→ **Quoted passage**:
━━━━

Calling out Trump’s web of lies is just Step One by Marjorie Arons Barron
The entry below is being cross posted from Marjorie Arons Barron’s own blog.
This was the speech many have been waiting for for months: the President standing in Statuary Hall in the U.S. Capitol and speaking the truth about the democracy-defying January 2021 insurrection. Conciliatory softness would just not do for the first anniversary of the lethal violence when a mob, incited by the former, defeated President, tried to overthrow an election and subvert the U.S. Constitution.
Did he change any minds among Donald Trump supporters? Probably not. But the American electorate needs to know how imperiled our democracy was on that day – and how it remains even more so today. We are at an inflection point in history. We must work to protect the right to vote, a foundational commitment in our national narrative, the theme uniting Lexington and Concord, Gettysburg, Seneca Falls and Selma, Alabama.

━━━━

→ **Listed entries**:
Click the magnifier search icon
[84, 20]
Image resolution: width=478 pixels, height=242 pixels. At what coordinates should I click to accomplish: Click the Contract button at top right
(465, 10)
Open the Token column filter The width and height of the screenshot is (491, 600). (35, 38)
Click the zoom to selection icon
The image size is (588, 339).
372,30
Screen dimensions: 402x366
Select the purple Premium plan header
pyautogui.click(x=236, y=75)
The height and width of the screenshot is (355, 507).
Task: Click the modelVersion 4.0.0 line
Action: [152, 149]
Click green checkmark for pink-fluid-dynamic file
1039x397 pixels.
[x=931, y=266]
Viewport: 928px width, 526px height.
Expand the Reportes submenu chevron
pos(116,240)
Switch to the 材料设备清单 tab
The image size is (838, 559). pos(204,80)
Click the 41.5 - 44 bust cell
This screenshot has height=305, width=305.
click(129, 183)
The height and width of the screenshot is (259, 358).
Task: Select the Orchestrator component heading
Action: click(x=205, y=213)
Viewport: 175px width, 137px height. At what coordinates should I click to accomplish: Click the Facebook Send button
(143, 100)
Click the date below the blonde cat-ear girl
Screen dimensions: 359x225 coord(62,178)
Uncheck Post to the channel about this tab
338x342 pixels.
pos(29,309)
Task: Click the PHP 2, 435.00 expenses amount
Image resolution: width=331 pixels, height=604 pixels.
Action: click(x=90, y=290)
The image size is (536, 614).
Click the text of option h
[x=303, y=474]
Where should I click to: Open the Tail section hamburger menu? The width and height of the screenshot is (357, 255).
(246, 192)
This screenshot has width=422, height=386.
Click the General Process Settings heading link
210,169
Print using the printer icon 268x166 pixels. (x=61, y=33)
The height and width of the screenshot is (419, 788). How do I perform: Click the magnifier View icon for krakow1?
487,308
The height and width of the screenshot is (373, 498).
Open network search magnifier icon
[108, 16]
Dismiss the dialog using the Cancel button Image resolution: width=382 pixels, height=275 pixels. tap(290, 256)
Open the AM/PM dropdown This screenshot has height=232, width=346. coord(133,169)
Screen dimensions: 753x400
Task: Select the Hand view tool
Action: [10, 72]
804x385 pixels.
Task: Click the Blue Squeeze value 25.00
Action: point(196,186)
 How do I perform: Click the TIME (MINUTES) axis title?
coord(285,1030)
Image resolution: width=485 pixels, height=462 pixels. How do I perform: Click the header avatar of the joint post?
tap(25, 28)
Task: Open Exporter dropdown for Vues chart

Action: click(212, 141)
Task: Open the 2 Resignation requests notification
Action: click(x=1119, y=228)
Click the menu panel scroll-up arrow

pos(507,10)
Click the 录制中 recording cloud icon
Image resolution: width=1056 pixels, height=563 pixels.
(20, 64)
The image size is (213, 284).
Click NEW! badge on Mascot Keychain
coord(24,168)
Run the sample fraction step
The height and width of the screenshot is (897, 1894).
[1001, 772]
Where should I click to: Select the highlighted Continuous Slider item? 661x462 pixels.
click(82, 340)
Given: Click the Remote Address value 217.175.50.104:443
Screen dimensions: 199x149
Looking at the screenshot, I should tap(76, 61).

━━━━

→ **Task instructions**:
• 1. In the essay on the insurrection anniversary speech, which places does the sentence about the theme in our national narrative name?
• 2. Reproduce the part of the essay on the insurrection anniversary speech that opens with the words containing "Calling out Trump’s" and closes with "the U.S. Constitution.".

→ **Numbered answers**:
• 1.
- Lexington and Concord
- Gettysburg
- Seneca Falls
- Selma, Alabama

• 2.
Calling out Trump’s web of lies is just Step One by Marjorie Arons Barron
The entry below is being cross posted from Marjorie Arons Barron’s own blog.
This was the speech many have been waiting for for months: the President standing in Statuary Hall in the U.S. Capitol and speaking the truth about the democracy-defying January 2021 insurrection. Conciliatory softness would just not do for the first anniversary of the lethal violence when a mob, incited by the former, defeated President, tried to overthrow an election and subvert the U.S. Constitution.